CpG dinucleotides across the viral genomes are symbolized by pink bars. Values on the y-axis represent the ratio of observed to expected CpG-dinucleotides (termed CpG suppression) within shifting calculation windows of 200 base pairs. Lower graphs represent close-ups of the respective ORF50 promoter region within both virus genomes. Mean and standard deviation of ratios are indicated by black horizontal lines and gray boxes.

Taken together, our results clearly demonstrate that DNA methylation is not a pre-requisite for latency establishment or maintenance in KSHV infection.
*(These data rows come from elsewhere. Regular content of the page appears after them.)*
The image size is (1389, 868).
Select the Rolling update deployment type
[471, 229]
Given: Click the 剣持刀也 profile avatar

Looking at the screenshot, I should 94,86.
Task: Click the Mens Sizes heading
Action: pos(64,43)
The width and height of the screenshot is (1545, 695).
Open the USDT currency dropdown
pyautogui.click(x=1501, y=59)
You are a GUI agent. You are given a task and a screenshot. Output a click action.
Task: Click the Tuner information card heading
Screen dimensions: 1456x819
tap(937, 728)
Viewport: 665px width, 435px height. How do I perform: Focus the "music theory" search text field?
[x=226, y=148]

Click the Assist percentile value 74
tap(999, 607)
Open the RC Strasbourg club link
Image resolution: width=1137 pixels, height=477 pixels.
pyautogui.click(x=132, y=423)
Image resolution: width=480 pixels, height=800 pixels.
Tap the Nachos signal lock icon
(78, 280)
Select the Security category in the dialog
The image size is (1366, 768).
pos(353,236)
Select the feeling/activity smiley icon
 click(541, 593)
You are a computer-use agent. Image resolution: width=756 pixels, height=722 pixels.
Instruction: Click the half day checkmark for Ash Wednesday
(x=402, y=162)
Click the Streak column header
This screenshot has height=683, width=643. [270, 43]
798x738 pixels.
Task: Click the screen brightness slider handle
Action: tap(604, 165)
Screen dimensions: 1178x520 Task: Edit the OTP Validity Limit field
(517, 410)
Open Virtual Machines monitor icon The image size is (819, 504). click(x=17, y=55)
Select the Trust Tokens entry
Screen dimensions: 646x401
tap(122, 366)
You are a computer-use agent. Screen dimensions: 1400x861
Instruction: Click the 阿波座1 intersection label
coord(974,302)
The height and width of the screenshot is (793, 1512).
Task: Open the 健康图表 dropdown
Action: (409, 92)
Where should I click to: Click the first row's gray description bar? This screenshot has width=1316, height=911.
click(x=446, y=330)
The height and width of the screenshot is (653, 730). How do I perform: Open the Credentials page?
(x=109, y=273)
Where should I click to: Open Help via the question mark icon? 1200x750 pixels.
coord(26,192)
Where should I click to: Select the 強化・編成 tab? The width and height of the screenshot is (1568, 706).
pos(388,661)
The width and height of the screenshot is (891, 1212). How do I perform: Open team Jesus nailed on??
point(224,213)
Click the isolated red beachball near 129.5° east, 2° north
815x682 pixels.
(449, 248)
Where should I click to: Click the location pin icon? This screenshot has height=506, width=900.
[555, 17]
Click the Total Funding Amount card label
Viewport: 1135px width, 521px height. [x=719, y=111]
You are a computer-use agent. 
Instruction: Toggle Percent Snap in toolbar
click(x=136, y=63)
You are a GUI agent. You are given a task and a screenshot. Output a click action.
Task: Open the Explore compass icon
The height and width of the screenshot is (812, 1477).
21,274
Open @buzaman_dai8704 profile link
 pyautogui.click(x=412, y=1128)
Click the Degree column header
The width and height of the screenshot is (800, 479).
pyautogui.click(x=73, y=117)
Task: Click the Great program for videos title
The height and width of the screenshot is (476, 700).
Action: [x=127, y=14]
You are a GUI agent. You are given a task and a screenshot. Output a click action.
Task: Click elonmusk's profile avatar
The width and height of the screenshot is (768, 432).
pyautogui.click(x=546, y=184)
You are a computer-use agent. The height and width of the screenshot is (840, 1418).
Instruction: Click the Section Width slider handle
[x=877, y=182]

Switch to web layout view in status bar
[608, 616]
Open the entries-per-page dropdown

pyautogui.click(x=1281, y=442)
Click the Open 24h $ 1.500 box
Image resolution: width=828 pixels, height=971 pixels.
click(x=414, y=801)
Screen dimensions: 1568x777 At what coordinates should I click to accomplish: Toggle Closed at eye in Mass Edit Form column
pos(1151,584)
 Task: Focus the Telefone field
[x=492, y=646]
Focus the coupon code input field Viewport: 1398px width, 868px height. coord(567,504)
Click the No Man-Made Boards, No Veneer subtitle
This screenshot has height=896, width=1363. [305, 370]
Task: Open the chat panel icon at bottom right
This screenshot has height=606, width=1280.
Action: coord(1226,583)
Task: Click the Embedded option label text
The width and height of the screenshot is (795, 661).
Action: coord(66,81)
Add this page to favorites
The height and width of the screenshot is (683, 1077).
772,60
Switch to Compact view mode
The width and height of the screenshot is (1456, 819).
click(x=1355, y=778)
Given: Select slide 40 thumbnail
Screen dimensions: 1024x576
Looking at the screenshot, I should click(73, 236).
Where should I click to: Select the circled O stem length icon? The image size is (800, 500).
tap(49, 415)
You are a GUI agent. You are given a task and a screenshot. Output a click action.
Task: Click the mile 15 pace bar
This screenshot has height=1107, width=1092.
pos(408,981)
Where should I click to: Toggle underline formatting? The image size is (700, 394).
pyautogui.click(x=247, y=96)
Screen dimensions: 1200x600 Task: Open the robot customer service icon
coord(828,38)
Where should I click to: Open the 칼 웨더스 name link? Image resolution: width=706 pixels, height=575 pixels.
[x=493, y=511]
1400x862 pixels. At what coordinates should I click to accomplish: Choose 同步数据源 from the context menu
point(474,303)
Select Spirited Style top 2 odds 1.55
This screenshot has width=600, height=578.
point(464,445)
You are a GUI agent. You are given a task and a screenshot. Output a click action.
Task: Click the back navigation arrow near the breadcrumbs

Given the findings that the DNA methylation occurs late during latent infection exactly at H3K27-me3 marked regions that are not activation marked, it most likely represents a passively occuring process that may be explained by the DNMT recruitment capability of PRC1 and PRC2 (described in detail in section 5.3). Furthermore, as MHV68 most likely forces Rta repression and latency by DNA methylation, and as EBV uses DNA methylation to ensure efficient lytic replication (although it does not need DNA methylation for establishment of the latent expression profile) it seems that gamma-herpesviruses follow different strategies to establish latency.